=== Begin Enclosure ===
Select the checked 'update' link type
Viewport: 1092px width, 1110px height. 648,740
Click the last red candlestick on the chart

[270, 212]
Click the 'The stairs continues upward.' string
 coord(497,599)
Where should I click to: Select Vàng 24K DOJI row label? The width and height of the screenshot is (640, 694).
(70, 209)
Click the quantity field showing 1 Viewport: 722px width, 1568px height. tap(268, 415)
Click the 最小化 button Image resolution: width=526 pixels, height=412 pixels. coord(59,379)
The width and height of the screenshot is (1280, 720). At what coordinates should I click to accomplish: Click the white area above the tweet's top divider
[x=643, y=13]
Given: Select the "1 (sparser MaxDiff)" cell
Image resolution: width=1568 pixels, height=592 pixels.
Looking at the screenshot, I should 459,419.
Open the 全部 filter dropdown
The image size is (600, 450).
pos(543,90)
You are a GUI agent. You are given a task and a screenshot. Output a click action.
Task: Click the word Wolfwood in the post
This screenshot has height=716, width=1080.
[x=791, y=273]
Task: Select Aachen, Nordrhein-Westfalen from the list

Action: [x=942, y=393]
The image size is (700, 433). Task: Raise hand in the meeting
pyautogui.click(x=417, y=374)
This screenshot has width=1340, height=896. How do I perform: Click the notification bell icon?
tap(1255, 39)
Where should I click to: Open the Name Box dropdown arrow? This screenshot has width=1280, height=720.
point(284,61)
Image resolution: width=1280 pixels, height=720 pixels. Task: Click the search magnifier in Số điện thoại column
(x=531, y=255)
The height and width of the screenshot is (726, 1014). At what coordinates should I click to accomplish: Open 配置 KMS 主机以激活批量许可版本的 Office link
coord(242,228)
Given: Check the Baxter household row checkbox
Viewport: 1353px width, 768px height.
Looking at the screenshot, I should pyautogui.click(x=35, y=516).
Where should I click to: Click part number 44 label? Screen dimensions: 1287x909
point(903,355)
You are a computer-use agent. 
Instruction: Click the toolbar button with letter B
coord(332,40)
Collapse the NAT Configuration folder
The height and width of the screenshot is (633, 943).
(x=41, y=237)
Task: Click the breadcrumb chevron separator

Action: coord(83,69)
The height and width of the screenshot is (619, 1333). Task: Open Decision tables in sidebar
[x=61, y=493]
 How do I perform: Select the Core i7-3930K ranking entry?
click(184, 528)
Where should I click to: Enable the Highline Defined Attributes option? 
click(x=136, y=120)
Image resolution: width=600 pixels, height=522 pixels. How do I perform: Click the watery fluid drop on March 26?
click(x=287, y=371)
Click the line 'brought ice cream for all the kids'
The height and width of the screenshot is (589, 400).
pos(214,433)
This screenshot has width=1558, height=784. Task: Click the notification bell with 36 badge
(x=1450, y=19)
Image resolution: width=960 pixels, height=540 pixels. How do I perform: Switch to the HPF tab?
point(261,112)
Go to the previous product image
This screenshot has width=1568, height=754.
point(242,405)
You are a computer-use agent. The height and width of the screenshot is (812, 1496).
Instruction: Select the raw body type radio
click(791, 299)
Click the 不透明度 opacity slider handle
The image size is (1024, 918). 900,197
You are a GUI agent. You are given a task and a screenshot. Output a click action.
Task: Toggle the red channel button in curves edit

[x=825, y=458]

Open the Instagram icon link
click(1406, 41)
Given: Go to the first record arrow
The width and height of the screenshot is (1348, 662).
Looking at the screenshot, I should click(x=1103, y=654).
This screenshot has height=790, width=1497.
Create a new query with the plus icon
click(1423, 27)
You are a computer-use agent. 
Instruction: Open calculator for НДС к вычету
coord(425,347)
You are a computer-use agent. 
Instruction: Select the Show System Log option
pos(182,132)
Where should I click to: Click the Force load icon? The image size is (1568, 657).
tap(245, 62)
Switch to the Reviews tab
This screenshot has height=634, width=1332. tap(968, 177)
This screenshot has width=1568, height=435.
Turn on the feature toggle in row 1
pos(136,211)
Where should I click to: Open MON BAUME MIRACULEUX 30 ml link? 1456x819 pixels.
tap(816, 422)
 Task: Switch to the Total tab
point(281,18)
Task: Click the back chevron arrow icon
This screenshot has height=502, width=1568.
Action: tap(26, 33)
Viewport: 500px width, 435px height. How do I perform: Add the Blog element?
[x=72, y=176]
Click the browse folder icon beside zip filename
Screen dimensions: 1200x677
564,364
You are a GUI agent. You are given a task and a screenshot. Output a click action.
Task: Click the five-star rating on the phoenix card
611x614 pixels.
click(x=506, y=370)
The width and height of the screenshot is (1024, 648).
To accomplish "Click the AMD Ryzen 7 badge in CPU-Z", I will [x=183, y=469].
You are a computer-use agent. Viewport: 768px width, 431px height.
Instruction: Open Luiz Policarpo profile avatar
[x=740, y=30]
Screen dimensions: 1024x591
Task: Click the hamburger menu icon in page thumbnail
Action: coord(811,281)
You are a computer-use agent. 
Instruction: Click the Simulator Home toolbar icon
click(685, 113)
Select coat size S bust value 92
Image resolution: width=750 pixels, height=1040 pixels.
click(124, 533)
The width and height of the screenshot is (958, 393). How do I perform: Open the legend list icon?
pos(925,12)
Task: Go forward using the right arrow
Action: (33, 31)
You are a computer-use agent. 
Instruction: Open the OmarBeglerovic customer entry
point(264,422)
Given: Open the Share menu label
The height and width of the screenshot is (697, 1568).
=== End Enclosure ===
> _Task prompt_: Every entry must be repeated exactly; none may be skipped.

> _Exercise result_:
Select the checked 'update' link type
Viewport: 1092px width, 1110px height. 648,740
Click the last red candlestick on the chart

[270, 212]
Click the 'The stairs continues upward.' string
 coord(497,599)
Where should I click to: Select Vàng 24K DOJI row label? The width and height of the screenshot is (640, 694).
(70, 209)
Click the quantity field showing 1 Viewport: 722px width, 1568px height. tap(268, 415)
Click the 最小化 button Image resolution: width=526 pixels, height=412 pixels. coord(59,379)
The width and height of the screenshot is (1280, 720). At what coordinates should I click to accomplish: Click the white area above the tweet's top divider
[x=643, y=13]
Given: Select the "1 (sparser MaxDiff)" cell
Image resolution: width=1568 pixels, height=592 pixels.
Looking at the screenshot, I should 459,419.
Open the 全部 filter dropdown
The image size is (600, 450).
pos(543,90)
You are a GUI agent. You are given a task and a screenshot. Output a click action.
Task: Click the word Wolfwood in the post
This screenshot has height=716, width=1080.
[x=791, y=273]
Task: Select Aachen, Nordrhein-Westfalen from the list

Action: [x=942, y=393]
The image size is (700, 433). Task: Raise hand in the meeting
pyautogui.click(x=417, y=374)
This screenshot has width=1340, height=896. How do I perform: Click the notification bell icon?
tap(1255, 39)
Where should I click to: Open the Name Box dropdown arrow? This screenshot has width=1280, height=720.
point(284,61)
Image resolution: width=1280 pixels, height=720 pixels. Task: Click the search magnifier in Số điện thoại column
(x=531, y=255)
The height and width of the screenshot is (726, 1014). At what coordinates should I click to accomplish: Open 配置 KMS 主机以激活批量许可版本的 Office link
coord(242,228)
Given: Check the Baxter household row checkbox
Viewport: 1353px width, 768px height.
Looking at the screenshot, I should pyautogui.click(x=35, y=516).
Where should I click to: Click part number 44 label? Screen dimensions: 1287x909
point(903,355)
You are a computer-use agent. 
Instruction: Click the toolbar button with letter B
coord(332,40)
Collapse the NAT Configuration folder
The height and width of the screenshot is (633, 943).
(x=41, y=237)
Task: Click the breadcrumb chevron separator

Action: coord(83,69)
The height and width of the screenshot is (619, 1333). Task: Open Decision tables in sidebar
[x=61, y=493]
 How do I perform: Select the Core i7-3930K ranking entry?
click(184, 528)
Where should I click to: Enable the Highline Defined Attributes option? 
click(x=136, y=120)
Image resolution: width=600 pixels, height=522 pixels. How do I perform: Click the watery fluid drop on March 26?
click(x=287, y=371)
Click the line 'brought ice cream for all the kids'
The height and width of the screenshot is (589, 400).
pos(214,433)
This screenshot has width=1558, height=784. Task: Click the notification bell with 36 badge
(x=1450, y=19)
Image resolution: width=960 pixels, height=540 pixels. How do I perform: Switch to the HPF tab?
point(261,112)
Go to the previous product image
This screenshot has width=1568, height=754.
point(242,405)
You are a computer-use agent. The height and width of the screenshot is (812, 1496).
Instruction: Select the raw body type radio
click(791, 299)
Click the 不透明度 opacity slider handle
The image size is (1024, 918). 900,197
You are a GUI agent. You are given a task and a screenshot. Output a click action.
Task: Toggle the red channel button in curves edit

[x=825, y=458]

Open the Instagram icon link
click(1406, 41)
Given: Go to the first record arrow
The width and height of the screenshot is (1348, 662).
Looking at the screenshot, I should click(x=1103, y=654).
This screenshot has height=790, width=1497.
Create a new query with the plus icon
click(1423, 27)
You are a computer-use agent. 
Instruction: Open calculator for НДС к вычету
coord(425,347)
You are a computer-use agent. 
Instruction: Select the Show System Log option
pos(182,132)
Where should I click to: Click the Force load icon? The image size is (1568, 657).
tap(245, 62)
Switch to the Reviews tab
This screenshot has height=634, width=1332. tap(968, 177)
This screenshot has width=1568, height=435.
Turn on the feature toggle in row 1
pos(136,211)
Where should I click to: Open MON BAUME MIRACULEUX 30 ml link? 1456x819 pixels.
tap(816, 422)
 Task: Switch to the Total tab
point(281,18)
Task: Click the back chevron arrow icon
This screenshot has height=502, width=1568.
Action: tap(26, 33)
Viewport: 500px width, 435px height. How do I perform: Add the Blog element?
[x=72, y=176]
Click the browse folder icon beside zip filename
Screen dimensions: 1200x677
564,364
You are a GUI agent. You are given a task and a screenshot. Output a click action.
Task: Click the five-star rating on the phoenix card
611x614 pixels.
click(x=506, y=370)
The width and height of the screenshot is (1024, 648).
To accomplish "Click the AMD Ryzen 7 badge in CPU-Z", I will [x=183, y=469].
You are a computer-use agent. Viewport: 768px width, 431px height.
Instruction: Open Luiz Policarpo profile avatar
[x=740, y=30]
Screen dimensions: 1024x591
Task: Click the hamburger menu icon in page thumbnail
Action: coord(811,281)
You are a computer-use agent. 
Instruction: Click the Simulator Home toolbar icon
click(685, 113)
Select coat size S bust value 92
Image resolution: width=750 pixels, height=1040 pixels.
click(124, 533)
The width and height of the screenshot is (958, 393). How do I perform: Open the legend list icon?
pos(925,12)
Task: Go forward using the right arrow
Action: (33, 31)
You are a computer-use agent. 
Instruction: Open the OmarBeglerovic customer entry
point(264,422)
Given: Open the Share menu label
The height and width of the screenshot is (697, 1568).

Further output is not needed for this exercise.